Pourquoi ? Il suffit de lire les commentaires souvent navrants des lecteurs de l’article du Monde pour se rendre compte que la culture matérielle, le sens de l’archéologie, tout cela n’est pas encore passé chez le grand public. L’archéologue est toujours vu comme l’emmerdeur et les petits objets ainsi pillés ont l’air tellement petits et si insignifiants. A la limite, on a l’impression que le bon champenois est une victime que l’on spolie du produit de son travail. Expliquons-nous vraiment bien tout cela, à l’école comme dans la vie de tous les jours ? Il ne suffit pas de dire : « c’est mal », il faut surtout expliquer pourquoi le travail de l’archéologue, « c’est bien » et comment se construit une histoire de la culture matérielle qui passe par tous ces petits objets. Nous devons remettre la formation au passé en question, réexpliquer ces cultures anciennes, notamment par l’archéologie. Ce faisant, une fois réévangélisés, les détecteuromanes pourraient sauter le pas et se mettre à fouiller sérieusement -c’est possible.  Un grand nombre d’entre eux sont des gens honnêtes qui ne savent pas trop de quoi il retourne et qui rêvent d’archéologie à la façon de Benjamin Gates ou d’Indiana Jones.  Resteraient les malhonnêtes et les mal élevés qui continueraient à piller nuitamment -mais mis au banc de la société, ils seraient moins nombreux et donc plus visibles, le marché pour les objets ainsi pillés se réduirait et leur bizness deviendrait peu lucratif.

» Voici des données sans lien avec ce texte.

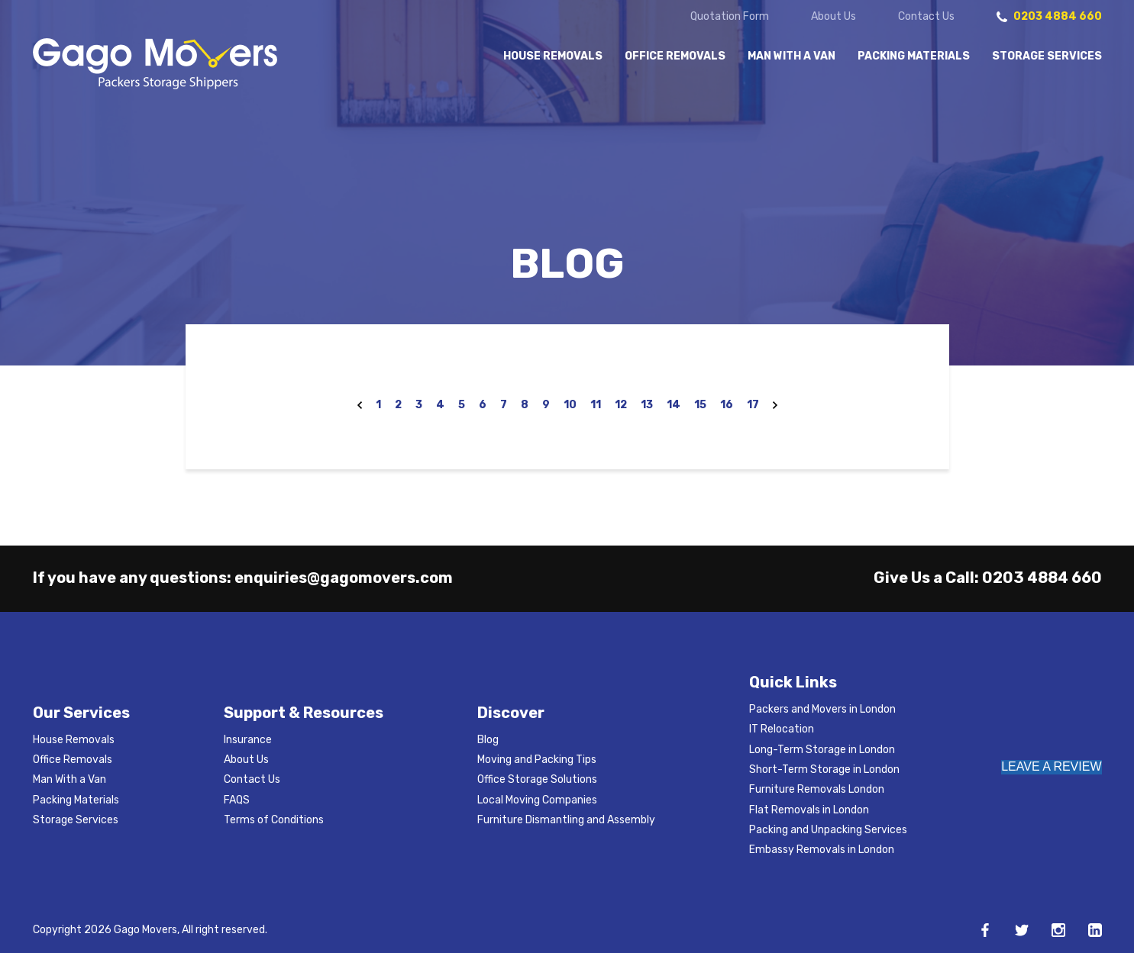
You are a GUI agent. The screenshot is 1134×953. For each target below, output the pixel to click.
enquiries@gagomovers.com (343, 577)
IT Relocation (781, 729)
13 (647, 404)
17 (753, 404)
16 (726, 404)
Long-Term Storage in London (822, 749)
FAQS (237, 800)
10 (570, 404)
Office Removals (675, 56)
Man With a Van (791, 56)
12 (621, 404)
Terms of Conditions (274, 819)
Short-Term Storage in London (824, 769)
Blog (488, 739)
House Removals (553, 56)
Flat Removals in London (809, 809)
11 (595, 404)
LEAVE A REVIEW (1051, 766)
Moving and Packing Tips (536, 759)
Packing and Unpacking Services (828, 829)
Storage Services (1047, 56)
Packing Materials (914, 56)
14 (673, 404)
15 (700, 404)
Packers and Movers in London (822, 709)
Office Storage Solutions (537, 779)
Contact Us (926, 16)
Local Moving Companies (537, 800)
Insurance (248, 739)
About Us (833, 16)
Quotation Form (729, 16)
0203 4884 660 (1042, 577)
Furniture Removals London (816, 789)
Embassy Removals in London (821, 849)
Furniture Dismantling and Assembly (566, 819)
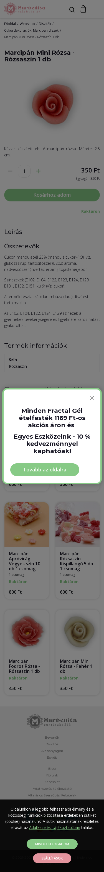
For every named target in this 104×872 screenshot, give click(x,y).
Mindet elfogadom (52, 844)
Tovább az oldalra (45, 469)
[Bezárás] (92, 398)
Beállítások (52, 858)
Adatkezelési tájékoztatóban (54, 827)
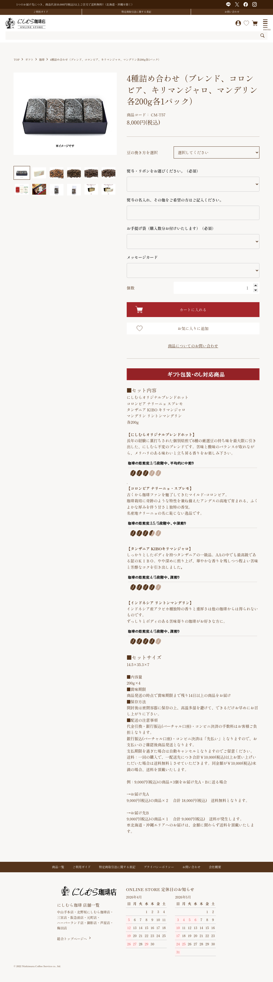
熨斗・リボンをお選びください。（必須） (163, 171)
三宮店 (62, 917)
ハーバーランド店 (70, 922)
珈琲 (41, 59)
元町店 (92, 917)
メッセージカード (142, 257)
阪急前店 (77, 917)
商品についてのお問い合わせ (193, 345)
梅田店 (62, 927)
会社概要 (215, 867)
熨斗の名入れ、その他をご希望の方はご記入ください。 (175, 200)
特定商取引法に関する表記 (136, 12)
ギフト (29, 59)
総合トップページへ (72, 938)
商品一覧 (58, 867)
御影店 (92, 922)
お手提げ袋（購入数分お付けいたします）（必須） (171, 228)
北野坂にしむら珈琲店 (93, 911)
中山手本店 (65, 911)
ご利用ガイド (40, 12)
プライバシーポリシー (159, 867)
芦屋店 (105, 922)
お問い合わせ (232, 12)
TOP (17, 59)
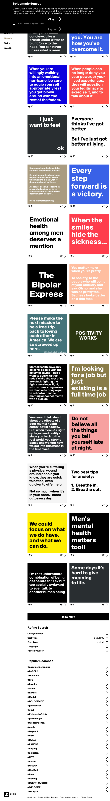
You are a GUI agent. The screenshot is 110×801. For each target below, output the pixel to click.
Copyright (75, 797)
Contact (68, 797)
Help (35, 797)
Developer (55, 797)
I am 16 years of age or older (30, 23)
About (30, 797)
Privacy (83, 797)
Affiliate (47, 797)
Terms (89, 797)
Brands (40, 797)
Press (62, 797)
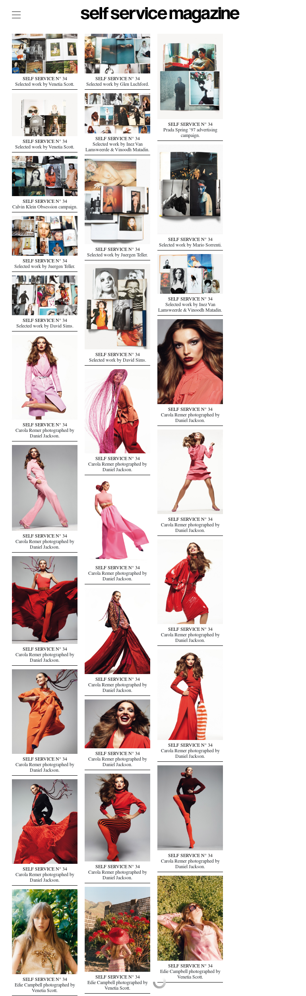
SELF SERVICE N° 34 (45, 79)
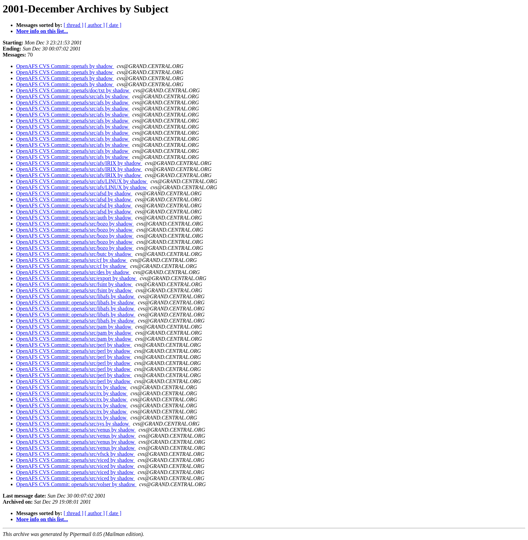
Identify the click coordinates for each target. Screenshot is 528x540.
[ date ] (113, 25)
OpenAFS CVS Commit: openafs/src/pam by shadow (74, 327)
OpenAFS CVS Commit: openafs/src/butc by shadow (74, 254)
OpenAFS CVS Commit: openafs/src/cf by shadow (72, 260)
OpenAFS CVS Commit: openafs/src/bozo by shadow (75, 224)
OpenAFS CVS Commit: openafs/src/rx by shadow (72, 387)
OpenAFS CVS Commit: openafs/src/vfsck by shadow (75, 454)
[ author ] (95, 25)
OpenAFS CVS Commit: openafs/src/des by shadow (73, 272)
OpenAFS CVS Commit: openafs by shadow (65, 66)
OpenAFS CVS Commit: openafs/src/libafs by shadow (75, 296)
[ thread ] (74, 25)
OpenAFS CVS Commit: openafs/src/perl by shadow (74, 345)
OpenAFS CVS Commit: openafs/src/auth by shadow (74, 218)
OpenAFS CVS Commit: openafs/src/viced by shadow (75, 460)
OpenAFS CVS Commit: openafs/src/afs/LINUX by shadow (82, 181)
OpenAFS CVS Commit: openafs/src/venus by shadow (76, 430)
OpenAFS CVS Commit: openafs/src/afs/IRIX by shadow (79, 163)
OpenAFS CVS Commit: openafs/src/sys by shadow (73, 424)
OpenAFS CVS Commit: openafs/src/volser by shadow (76, 484)
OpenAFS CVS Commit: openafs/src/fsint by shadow (74, 284)
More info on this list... (42, 31)
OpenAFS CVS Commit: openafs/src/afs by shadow (73, 96)
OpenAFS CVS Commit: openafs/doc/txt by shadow (73, 90)
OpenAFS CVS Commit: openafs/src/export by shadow (76, 278)
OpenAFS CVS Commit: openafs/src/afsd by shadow (74, 193)
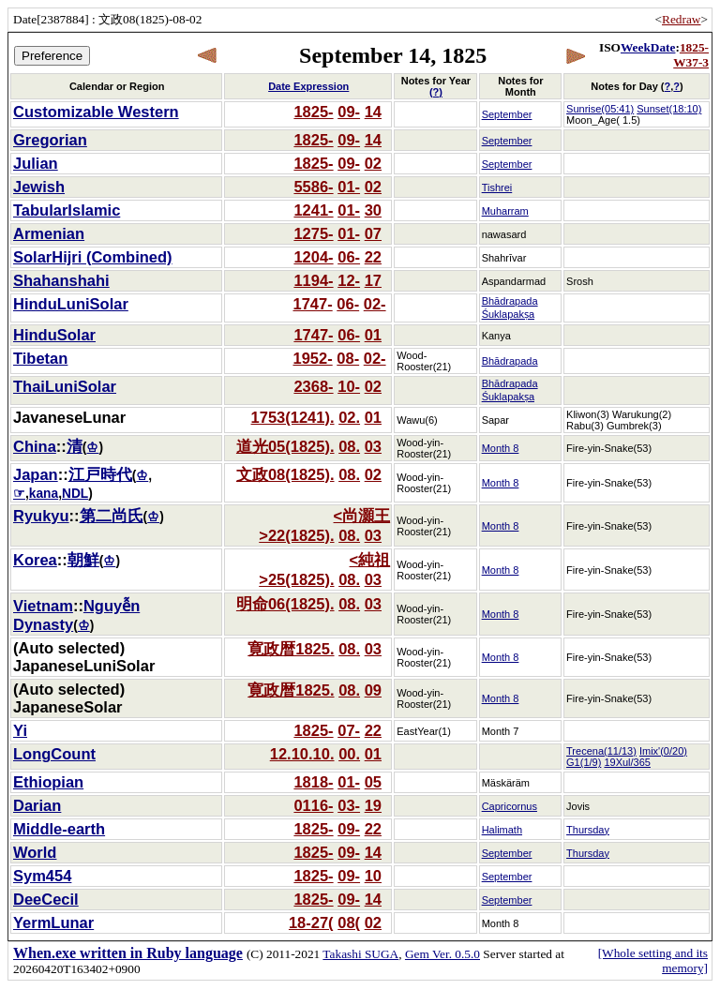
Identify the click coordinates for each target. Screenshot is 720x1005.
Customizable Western (96, 111)
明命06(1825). (285, 603)
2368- (313, 386)
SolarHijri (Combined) (92, 256)
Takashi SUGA (360, 954)
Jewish (39, 186)
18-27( (311, 922)
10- (349, 386)
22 (373, 256)
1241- (313, 210)
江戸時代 (100, 474)
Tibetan (40, 358)
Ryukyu (41, 515)
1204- (313, 256)
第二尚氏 (111, 515)
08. (349, 446)
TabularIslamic (66, 210)
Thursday (587, 829)
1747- (312, 303)
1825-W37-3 (691, 54)
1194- (313, 280)
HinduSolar (54, 334)
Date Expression (308, 86)
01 (373, 334)
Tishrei (497, 187)
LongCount (54, 753)
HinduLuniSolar (70, 303)
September (507, 114)
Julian (35, 163)
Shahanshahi (61, 280)
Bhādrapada (510, 361)
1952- (312, 358)
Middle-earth (59, 828)
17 (373, 280)
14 (373, 111)
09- (349, 111)
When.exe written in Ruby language (128, 953)
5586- (313, 186)
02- (375, 303)
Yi (20, 730)
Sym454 (42, 875)
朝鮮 (83, 559)
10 (373, 875)
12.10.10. (302, 753)
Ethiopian (48, 781)
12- (349, 280)
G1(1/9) (583, 762)
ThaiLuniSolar (64, 386)
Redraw (681, 19)
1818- (313, 781)
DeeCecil (46, 899)
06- (349, 256)
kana (43, 494)
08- (348, 358)
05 (373, 781)
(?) (435, 92)
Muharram (505, 211)
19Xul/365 (627, 762)
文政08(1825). (285, 474)
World (34, 852)
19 (373, 805)
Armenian (48, 233)
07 (373, 233)
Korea (35, 559)
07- (349, 730)
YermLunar (53, 922)
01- (349, 186)
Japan (35, 474)
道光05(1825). (285, 446)
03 (373, 446)
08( (349, 922)
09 (373, 690)
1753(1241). (293, 417)
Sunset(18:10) (669, 108)
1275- (313, 233)
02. (349, 417)
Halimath (502, 829)
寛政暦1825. (291, 648)
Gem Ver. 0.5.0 (442, 954)
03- (349, 805)
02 (373, 163)
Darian (37, 805)
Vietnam (43, 605)
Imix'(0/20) (663, 751)
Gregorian (50, 139)
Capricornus (509, 806)
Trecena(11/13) (601, 751)
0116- (313, 805)
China (34, 446)
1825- (313, 111)
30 (373, 210)
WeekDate (648, 47)
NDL (75, 494)
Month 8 (500, 448)
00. (349, 753)
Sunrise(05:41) (600, 108)
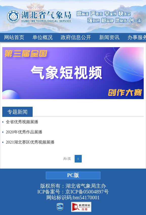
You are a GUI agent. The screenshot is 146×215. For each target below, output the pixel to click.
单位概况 (42, 37)
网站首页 (14, 37)
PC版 (73, 175)
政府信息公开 (76, 37)
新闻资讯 (109, 37)
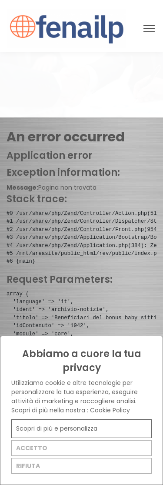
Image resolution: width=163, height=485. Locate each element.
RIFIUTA (28, 466)
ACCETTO (31, 448)
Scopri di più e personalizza (56, 428)
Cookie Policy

Décidément, nos disciplines restent sèches et peu comprises. On se moque de Stéphane Bern, de Lorànt (corr. pour "Laurant") Deutsch. Mais en attendant, c’est leur « histoire » qui passe. Qu’est-ce qu’on attend pour parler plus fort, ou autrement ? C’est devenu une nécessité.

Commentaires

cliohist 6 août 2014 17:50:36
Lorànt Deutsch (et non Laurent) pseudonyme de Laszlo Matekovics dit Wikipedia
zid 8 août 2014 15:21:33
Merci, information importante, je rectifie! :-)
Frédéric Clavert Site 20 août 2014 12:15:48
Argument très juste, mais on ne peut pas faire reposer la "faute" uniquement sur les chercheurs qui s'enfermeraient dans leur tour d'ivoire. Elle leur incombe pour partie, mais pas uniquement. Je vois de plus en plus la pratique de mon métier comme le meilleur moyen de participer à la vie sociale (politique comprise, d'ailleurs). Le seul hic de mon raisonnement est le suivant: comment exercer mon métier d'historien à une époque où les budgets sont en chute libre et où les postes sont rares, de plus en plus à durée déterminée et mal payés? Il y a une volonté politique de voir l'histoire au travers de Bern ou Deutsch. Ça coûte moins cher et ça entretient le roman national. Quels outils avons-nous pour lutter contre ça? Aucun.